Survey: Moose population falling in Upper Peninsula
TRAVERSE CITY, Mich. (AP) -- The moose population in Michigan's western Upper Peninsula appears to have dropped over the past two years and there's reason for concern about the species' future in the state, an expert said Monday.
The latest biennial survey by the Department of Natural Resources produced an estimate of 323 moose in their primary Michigan range, which includes Baraga, Iron and Marquette counties. If correct, that would be a decline there of about 28 percent from 2013, when the estimate was 451.
Because of statistical uncertainty, it's possible the population has held steady since the 2013 count, said Chad Stewart, a deer, elk and moose management specialist with the DNR. But other findings, including a decrease in the number of calves spotted with adult females, suggest a decline is the likelier scenario.
It is "quite possible that we're looking at a considerable drop in numbers," Stewart said.
A smaller moose herd wanders the eastern U.P. Biologists have long estimated their number at around 100.
But that area is not included in the biennial survey, in which scientists fly designated routes over prime moose habitat and count animals from the air. The numbers they spot are plugged into a computer modeling program to calculate the estimated population.
Moose are native to most of Michigan but had largely disappeared by the turn of the 20th century because of logging, over-hunting and disease produced by a parasite called brainworm. The present-day western U.P. population is descended from 59 moose that were moved from Algonquin Provincial Park in Canada in the mid-1980s.
Officials hoped the herd would reach 1,000 and allow sport hunting, but its numbers have fallen well short and no hunting season has been scheduled.
Even so, surveys since 1997 turned up regular population increases of about 10 percent. Beginning in 2009, the growth rate slowed to about 2 percent.
Now it appears to be dropping.
"It might not happen in our lifetime, or our children's, but we have to face the possibility that there might not be a wild moose population in Michigan," Stewart said.

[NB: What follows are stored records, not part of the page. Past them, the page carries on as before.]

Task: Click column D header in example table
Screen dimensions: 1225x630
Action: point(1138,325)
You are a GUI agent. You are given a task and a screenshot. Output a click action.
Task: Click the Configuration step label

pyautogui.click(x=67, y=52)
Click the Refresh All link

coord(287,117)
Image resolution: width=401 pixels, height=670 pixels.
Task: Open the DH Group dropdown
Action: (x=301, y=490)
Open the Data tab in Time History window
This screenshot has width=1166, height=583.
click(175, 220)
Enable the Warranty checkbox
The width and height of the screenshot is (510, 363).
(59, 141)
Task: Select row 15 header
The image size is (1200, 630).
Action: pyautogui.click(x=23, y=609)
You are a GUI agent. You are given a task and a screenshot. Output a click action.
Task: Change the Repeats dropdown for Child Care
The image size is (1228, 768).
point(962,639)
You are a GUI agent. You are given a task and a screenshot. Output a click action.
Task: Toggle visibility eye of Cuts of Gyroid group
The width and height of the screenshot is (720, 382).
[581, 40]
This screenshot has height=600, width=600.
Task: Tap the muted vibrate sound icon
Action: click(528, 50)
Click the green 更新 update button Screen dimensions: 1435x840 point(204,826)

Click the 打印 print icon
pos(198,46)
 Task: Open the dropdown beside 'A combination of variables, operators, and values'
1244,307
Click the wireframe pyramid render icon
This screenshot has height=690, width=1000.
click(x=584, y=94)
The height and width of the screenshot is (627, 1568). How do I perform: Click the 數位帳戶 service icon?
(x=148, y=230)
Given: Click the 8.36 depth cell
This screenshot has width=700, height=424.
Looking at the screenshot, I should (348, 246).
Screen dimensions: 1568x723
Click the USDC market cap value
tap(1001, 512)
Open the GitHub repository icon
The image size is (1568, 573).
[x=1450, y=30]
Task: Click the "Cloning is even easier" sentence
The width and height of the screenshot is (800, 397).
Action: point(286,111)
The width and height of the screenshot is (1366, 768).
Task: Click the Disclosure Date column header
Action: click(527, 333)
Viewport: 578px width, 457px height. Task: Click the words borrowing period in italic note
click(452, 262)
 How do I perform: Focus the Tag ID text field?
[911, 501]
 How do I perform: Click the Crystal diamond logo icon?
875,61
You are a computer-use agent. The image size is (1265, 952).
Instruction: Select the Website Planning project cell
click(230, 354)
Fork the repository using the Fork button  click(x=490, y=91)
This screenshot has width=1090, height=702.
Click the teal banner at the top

Scientists are not certain what caused the apparent decline over the past two years, he said. Bitter cold and heavy snow the past two winters is one possible culprit. Also, wolves increasingly may be targeting moose because of falling deer numbers, although Stewart said there's no hard evidence of that.
But in the long term, a warming climate may be the moose's biggest enemy. Blood-sucking ticks thrive under such conditions. Thousands can attach themselves to a single moose and weaken the hulking beast.
Tick infestations are rampant in many northern states, which make up the southern tier of the species' range. Plunging moose numbers led Minnesota to cancel its hunting season last year, while several New England states issued fewer permits.
"It's not a very healthy prognosis for them," Stewart said.